Mein mir in den letzten 10 Jahren ans Herz gewachsenes Pilgerprojekt erwacht in einer Zeit zum Leben, wo die Menschen die bereits ab August erhältlichen von 1-24 nummerierten Zuckerquellen aufstellen und auch größtenteils schon wieder aus ihrem Aufsteller entnommen haben. Traditionell die Zeit in der wir uns im Fernseher noch einmal das Jahr im Zeitraffer mit emotionaler musikalischer Untermalung zu Gemüte führen. Dieses Jahr haben wir beschlossen, dass das Jahr noch nicht bunt genug erscheint für einen Rückblick, sondern noch nach einem farbenfrohen Blick nach vorn bedarf. In manchen Situationen wünscht man sich einfach die Augen zu schließen und nach einer Weile, nach der Bewältigung der persönlichen Optimierungspotentiale, wieder aufzuwachen. Gefühlt haben wir dieses Jahr eine ganze Weile geruht, an der Uhr wurde gedreht, als wäre sie ein Dynamo zur Stromerzeugung, aber so ganz abgearbeitet scheint die Liste der Punkte für die Zwischenzeit nicht.

■ ■ ■ ■ ■

Gestellte Aufgabe
Wiederhole den Text über das Pilgerprojekt vollständig und ohne jede Änderung. Die Datensätze werden hierfür nicht benötigt.

Bereitgestellte Einträge
■ ■ ■ ■ ■

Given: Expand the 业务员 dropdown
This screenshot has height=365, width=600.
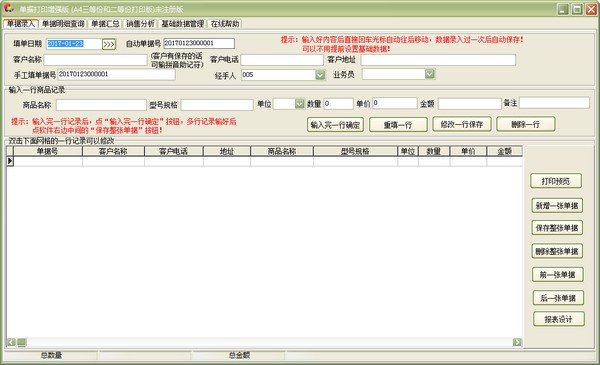Looking at the screenshot, I should click(x=430, y=74).
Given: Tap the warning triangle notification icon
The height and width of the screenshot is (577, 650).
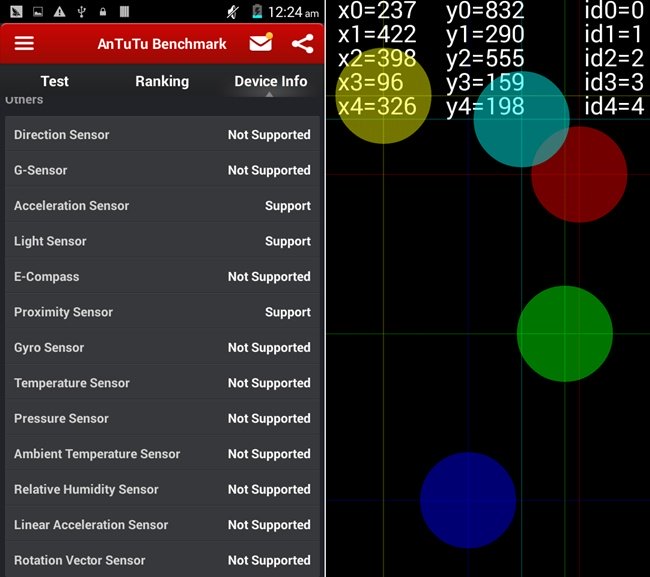Looking at the screenshot, I should (x=58, y=12).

■ ■ ■ ■ ■

Antwort zur Aufgabe
Mein mir in den letzten 10 Jahren ans Herz gewachsenes Pilgerprojekt erwacht in einer Zeit zum Leben, wo die Menschen die bereits ab August erhältlichen von 1-24 nummerierten Zuckerquellen aufstellen und auch größtenteils schon wieder aus ihrem Aufsteller entnommen haben. Traditionell die Zeit in der wir uns im Fernseher noch einmal das Jahr im Zeitraffer mit emotionaler musikalischer Untermalung zu Gemüte führen. Dieses Jahr haben wir beschlossen, dass das Jahr noch nicht bunt genug erscheint für einen Rückblick, sondern noch nach einem farbenfrohen Blick nach vorn bedarf. In manchen Situationen wünscht man sich einfach die Augen zu schließen und nach einer Weile, nach der Bewältigung der persönlichen Optimierungspotentiale, wieder aufzuwachen. Gefühlt haben wir dieses Jahr eine ganze Weile geruht, an der Uhr wurde gedreht, als wäre sie ein Dynamo zur Stromerzeugung, aber so ganz abgearbeitet scheint die Liste der Punkte für die Zwischenzeit nicht.